The “Bambino” diet restricted in VLCFAs leads to a significant improvement of biochemical markers of X-ALD disease, such as plasma C26:0 content and its ratios. A reduction in circulating levels of both biomarkers was evident in patients and carriers complying with the diet restrictions.

We considered “non-compliant” patients the ones declaring not to follow general advice and/or eating non-allowed foods and/or using common seasoning oils. Analysis of the Food Diaries and 24-h Recalls indicated good adherence to the diet, with nearly 62.5% of participants being compliant. However, among both children and adults, the lowest compliance was registered, with a major consumption of non-allowed foods (industrial and processed items, such as sweets, meat-derived products, sweetened beverages), while joining parties and social events. Thus, recreational events were the major obstacle to adherence.

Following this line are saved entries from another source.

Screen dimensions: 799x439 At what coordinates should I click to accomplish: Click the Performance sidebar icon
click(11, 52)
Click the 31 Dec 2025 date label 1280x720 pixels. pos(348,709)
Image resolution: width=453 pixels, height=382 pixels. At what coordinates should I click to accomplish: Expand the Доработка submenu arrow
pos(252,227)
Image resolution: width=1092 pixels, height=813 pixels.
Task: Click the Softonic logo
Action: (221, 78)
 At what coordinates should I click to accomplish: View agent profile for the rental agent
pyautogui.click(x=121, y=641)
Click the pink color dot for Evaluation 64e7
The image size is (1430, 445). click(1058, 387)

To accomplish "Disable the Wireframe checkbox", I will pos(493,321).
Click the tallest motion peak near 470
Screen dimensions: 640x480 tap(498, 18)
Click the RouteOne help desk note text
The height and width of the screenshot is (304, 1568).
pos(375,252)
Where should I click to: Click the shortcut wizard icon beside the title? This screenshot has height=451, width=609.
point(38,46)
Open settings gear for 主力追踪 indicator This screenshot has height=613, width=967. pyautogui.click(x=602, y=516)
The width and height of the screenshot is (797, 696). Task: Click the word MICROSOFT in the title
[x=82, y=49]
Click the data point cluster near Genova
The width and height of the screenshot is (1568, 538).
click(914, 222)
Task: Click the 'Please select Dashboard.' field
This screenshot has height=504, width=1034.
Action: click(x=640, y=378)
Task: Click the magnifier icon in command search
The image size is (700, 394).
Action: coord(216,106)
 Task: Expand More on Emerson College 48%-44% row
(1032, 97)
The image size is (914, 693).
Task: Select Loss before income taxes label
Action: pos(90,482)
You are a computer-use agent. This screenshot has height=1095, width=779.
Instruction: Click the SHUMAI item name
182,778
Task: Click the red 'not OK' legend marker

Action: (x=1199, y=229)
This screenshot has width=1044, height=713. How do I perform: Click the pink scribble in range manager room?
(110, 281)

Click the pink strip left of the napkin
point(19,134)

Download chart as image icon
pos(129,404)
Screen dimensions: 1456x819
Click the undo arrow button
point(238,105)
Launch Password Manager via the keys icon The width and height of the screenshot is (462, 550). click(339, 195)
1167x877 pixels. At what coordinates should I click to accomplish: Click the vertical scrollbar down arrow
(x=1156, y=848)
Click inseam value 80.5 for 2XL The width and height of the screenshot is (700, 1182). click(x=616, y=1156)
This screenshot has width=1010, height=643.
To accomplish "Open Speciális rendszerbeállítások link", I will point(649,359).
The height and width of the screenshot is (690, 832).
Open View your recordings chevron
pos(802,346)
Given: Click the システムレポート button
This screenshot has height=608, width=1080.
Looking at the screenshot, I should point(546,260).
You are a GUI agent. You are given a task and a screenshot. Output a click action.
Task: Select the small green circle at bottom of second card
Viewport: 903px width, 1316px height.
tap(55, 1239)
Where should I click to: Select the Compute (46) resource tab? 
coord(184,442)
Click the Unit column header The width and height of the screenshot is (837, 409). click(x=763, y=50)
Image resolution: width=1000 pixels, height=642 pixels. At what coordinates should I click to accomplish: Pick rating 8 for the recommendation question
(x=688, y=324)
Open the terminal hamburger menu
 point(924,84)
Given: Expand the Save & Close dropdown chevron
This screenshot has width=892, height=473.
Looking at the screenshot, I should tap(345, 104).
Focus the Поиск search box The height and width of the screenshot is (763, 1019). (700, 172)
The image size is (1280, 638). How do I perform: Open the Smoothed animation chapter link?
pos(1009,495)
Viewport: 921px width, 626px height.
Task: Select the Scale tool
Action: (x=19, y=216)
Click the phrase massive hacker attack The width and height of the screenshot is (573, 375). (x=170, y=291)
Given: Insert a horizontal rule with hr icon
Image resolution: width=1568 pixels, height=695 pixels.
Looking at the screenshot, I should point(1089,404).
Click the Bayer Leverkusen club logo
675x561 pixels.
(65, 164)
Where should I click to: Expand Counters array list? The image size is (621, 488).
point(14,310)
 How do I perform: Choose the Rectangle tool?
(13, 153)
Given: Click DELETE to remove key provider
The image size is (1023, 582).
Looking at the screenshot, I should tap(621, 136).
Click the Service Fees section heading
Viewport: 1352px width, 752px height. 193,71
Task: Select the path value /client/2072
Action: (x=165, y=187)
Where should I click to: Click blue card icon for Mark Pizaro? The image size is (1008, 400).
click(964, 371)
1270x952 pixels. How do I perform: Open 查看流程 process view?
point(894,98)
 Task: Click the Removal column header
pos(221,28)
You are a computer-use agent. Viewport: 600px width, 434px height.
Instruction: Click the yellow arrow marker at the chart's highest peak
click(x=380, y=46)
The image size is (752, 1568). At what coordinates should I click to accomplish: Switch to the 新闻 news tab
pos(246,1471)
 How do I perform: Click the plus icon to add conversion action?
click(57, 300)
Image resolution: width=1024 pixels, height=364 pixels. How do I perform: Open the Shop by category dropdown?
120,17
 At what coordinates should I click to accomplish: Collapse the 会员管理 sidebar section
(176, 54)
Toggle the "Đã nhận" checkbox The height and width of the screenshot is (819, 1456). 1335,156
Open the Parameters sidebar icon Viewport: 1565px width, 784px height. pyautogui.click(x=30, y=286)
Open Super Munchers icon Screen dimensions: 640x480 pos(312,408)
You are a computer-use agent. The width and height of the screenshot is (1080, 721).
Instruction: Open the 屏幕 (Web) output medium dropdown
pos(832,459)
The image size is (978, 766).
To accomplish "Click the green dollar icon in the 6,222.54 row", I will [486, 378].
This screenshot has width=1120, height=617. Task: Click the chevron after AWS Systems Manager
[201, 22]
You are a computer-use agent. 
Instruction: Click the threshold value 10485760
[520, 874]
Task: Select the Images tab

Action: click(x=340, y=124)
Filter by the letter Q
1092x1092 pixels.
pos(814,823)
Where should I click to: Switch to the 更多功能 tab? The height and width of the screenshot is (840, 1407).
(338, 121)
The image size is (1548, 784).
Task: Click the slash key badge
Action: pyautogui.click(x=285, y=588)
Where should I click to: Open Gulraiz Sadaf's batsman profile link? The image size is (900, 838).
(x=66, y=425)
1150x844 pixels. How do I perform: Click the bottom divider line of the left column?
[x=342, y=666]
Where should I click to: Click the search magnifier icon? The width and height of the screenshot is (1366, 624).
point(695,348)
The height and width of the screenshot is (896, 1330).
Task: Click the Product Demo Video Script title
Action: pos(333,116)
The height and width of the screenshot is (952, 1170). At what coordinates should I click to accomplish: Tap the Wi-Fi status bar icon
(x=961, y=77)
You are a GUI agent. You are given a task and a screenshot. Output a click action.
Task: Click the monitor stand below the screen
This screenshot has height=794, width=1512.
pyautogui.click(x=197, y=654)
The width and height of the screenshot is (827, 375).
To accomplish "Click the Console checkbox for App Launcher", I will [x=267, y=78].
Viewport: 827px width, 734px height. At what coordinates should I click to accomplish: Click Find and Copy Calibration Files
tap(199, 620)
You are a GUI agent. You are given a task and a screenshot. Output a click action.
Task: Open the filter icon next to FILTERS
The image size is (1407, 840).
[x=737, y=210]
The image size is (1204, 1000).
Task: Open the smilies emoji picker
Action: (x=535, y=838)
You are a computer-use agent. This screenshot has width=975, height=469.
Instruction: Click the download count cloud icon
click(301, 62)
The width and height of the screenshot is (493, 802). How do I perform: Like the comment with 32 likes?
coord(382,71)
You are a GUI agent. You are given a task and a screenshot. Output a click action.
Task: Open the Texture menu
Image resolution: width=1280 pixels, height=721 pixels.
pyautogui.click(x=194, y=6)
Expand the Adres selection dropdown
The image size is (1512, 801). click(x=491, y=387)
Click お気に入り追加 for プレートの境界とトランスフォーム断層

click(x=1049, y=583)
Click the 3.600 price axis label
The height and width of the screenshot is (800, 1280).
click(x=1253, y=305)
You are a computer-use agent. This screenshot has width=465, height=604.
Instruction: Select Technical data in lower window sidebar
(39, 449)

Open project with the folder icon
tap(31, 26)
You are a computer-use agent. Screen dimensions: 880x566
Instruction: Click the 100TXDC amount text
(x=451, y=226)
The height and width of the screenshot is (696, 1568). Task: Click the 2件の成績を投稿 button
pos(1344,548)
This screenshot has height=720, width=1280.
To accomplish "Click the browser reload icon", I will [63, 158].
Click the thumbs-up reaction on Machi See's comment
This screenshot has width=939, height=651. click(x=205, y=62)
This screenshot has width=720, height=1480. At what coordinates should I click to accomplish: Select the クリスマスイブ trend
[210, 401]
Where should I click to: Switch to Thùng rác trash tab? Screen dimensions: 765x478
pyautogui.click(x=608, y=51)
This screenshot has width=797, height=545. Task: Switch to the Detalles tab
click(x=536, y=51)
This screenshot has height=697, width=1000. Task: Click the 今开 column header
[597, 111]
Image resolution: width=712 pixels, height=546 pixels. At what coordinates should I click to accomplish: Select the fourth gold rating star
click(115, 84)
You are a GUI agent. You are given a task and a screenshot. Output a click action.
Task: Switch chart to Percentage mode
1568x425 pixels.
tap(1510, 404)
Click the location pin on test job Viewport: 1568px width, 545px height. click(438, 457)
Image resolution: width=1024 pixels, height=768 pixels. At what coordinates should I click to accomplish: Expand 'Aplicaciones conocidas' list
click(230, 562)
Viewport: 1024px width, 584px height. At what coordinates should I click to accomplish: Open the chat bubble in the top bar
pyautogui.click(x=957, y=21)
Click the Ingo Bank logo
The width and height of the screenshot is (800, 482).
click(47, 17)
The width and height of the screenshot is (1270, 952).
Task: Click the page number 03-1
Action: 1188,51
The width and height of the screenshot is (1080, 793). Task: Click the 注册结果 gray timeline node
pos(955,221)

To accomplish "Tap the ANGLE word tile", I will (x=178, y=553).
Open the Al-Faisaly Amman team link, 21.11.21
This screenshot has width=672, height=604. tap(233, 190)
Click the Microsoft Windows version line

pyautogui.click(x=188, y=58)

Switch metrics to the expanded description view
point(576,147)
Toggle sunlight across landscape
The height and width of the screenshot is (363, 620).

In adult patients who adhered to the diet, we found lower triglyceride levels compared to their non-compliant counterparts at T1. While, in the adult male group, total cholesterol was lower at T1, no differences were found in total cholesterol and triglycerides levels in carriers.

Given that a small portion of VLCFAs originate from exogenous sources [8,16,17,23], the “Bambino” VLCFA-restricted diet serves as an adjunctive treatment. It results in the significant restriction of C26:0 intake (up to 2.5 mg/day in the sample diet reported here). Importantly, we also observe a decrease in total fat intake (6%, with daily oil seasoning not included (see Table 2)). The adequate seasoning oil (Aldixyl OiLife), composed of pure oleic acid, is then part of the nutritional treatment, due to high levels of VLCFAs in common seasonings.

When comparing the food for a special medical purpose (Aldixyl; Pharmaelle, Bologna, Italy) to the first oil therapy, “Lorenzo’s Oil” [24,25], the mixture of triolein and trierucin in a 4:1 ratio, conjugated linoleic acids and antioxidants (alpha-lipoic acid, L-glutathione reduced, vitamin E), proposed by Cappa et al. [13,14], permits crossing of the blood–brain barrier. It has been demonstrated to inhibit the accumulation of VLCFAs, interfere with elongases to prevent synthesis of VLCFAs, and increase the activity of ALDP and consequently beta-oxidation in peroxisomes. Thanks to the addition of antioxidants, inflammation and oxidative stress are also reduced. In a two-month study involving five women with no or moderate symptoms, this newly formulated oil caused significant outcomes: a decrease in total cholesterol and LDL (Low-Density Lipoprotein) cholesterol, an increase in HDL (High-Density Lipoprotein) cholesterol, a decrease in plasma C26:0 levels and C26:0/C22:0 ratio, and an increase in the C22:6/C20:5 (docosahexaenoic acid/eicosapentaenoic acid) ratio, markers of peroxisomal beta-oxidation. Levels of interleukin-6 were significantly reduced in plasma and cerebrospinal fluid [13,14].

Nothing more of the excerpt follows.